The figure is a diagram for the explanation. 1,2 memory 3.4,6 A / D converter 5,7 parallel / serial converter 8 delay circuit 9,12 serial / parallel converter 10,13 latch circuit 11,14,15 …… D / A converter

Claims (1)

(57) [Claims] A luminance signal data represented by 5 bits generated by A / D conversion of a luminance signal of a pixel and a color difference signal of a pixel having a sample number of 1/4 of the number of pixels of the luminance signal data. In a video signal storage device for storing color difference signal data expressed by 4 bits generated by A / D conversion by using a plurality of memory units for simultaneously writing and reading 4-bit parallel data, the luminance signal data is 5 bits Are input simultaneously to all bits of the first unit and 1 bit of the second unit of the memory as parallel data, and the color difference signal data is converted to serial data by parallel / serial conversion means, and then the second data is converted to the second data.

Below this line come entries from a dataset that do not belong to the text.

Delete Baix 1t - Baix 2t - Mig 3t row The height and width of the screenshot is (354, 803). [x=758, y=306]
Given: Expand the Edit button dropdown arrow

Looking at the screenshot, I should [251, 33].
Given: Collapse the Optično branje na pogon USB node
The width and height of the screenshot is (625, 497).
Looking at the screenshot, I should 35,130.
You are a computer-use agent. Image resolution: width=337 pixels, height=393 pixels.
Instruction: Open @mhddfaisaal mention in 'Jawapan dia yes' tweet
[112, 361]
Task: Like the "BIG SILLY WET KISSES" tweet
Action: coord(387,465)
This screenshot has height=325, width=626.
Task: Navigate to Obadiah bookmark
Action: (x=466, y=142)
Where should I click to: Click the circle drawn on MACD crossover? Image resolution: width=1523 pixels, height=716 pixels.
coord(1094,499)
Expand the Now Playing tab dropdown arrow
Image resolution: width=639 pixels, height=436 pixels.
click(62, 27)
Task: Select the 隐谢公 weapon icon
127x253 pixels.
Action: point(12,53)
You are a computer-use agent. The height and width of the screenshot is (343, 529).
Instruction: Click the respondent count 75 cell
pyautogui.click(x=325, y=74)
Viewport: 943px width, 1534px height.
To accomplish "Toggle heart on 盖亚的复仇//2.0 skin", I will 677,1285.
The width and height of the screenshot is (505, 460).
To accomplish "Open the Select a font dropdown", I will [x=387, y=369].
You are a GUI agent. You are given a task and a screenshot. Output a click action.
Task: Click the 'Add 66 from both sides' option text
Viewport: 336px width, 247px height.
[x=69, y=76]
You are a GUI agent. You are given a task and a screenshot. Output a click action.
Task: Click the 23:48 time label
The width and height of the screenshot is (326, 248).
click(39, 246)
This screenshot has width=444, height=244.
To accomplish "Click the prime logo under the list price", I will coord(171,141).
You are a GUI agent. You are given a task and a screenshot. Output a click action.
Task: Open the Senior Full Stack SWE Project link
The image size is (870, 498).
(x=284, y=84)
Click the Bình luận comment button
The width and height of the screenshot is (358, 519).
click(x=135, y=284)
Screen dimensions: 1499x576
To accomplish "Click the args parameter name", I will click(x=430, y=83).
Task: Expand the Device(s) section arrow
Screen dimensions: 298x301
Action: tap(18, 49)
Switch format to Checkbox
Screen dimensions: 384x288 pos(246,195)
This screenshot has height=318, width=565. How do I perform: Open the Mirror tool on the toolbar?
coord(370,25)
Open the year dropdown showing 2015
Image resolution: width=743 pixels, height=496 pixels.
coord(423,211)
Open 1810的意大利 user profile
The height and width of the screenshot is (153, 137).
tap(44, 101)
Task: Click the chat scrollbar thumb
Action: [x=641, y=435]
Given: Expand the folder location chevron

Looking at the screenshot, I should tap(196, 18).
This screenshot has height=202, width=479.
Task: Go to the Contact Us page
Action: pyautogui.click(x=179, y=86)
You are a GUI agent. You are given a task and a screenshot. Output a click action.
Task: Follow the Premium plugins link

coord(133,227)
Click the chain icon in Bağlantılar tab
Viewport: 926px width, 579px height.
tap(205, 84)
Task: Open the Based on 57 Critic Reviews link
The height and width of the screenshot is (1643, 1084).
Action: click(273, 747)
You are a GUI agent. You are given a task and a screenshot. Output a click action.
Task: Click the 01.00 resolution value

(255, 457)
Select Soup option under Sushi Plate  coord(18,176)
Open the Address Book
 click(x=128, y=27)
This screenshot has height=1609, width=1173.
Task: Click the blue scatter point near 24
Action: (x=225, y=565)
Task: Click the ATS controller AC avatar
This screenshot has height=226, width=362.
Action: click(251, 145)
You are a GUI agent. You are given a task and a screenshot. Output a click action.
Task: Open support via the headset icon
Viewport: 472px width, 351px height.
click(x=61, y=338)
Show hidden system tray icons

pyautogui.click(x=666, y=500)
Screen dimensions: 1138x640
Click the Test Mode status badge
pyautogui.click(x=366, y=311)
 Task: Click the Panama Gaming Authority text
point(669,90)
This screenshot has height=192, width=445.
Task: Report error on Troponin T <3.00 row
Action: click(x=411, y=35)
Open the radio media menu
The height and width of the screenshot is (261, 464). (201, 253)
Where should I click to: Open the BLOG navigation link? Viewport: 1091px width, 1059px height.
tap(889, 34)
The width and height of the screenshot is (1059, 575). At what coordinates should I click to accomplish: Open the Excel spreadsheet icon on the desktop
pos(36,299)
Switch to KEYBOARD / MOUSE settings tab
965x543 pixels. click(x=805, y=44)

The color difference signal data input to the remaining bits of the unit memory and output from the second unit memory are converted into parallel data by serial / parallel conversion means. After that, this parallel data is held by the latch means until the next parallel data of the next color difference signal is generated, and the luminance signal data output from the memory is stored in the memory by the delay means. Wherein the luminance signal data and the chrominance signal data are simultaneously output as parallel data.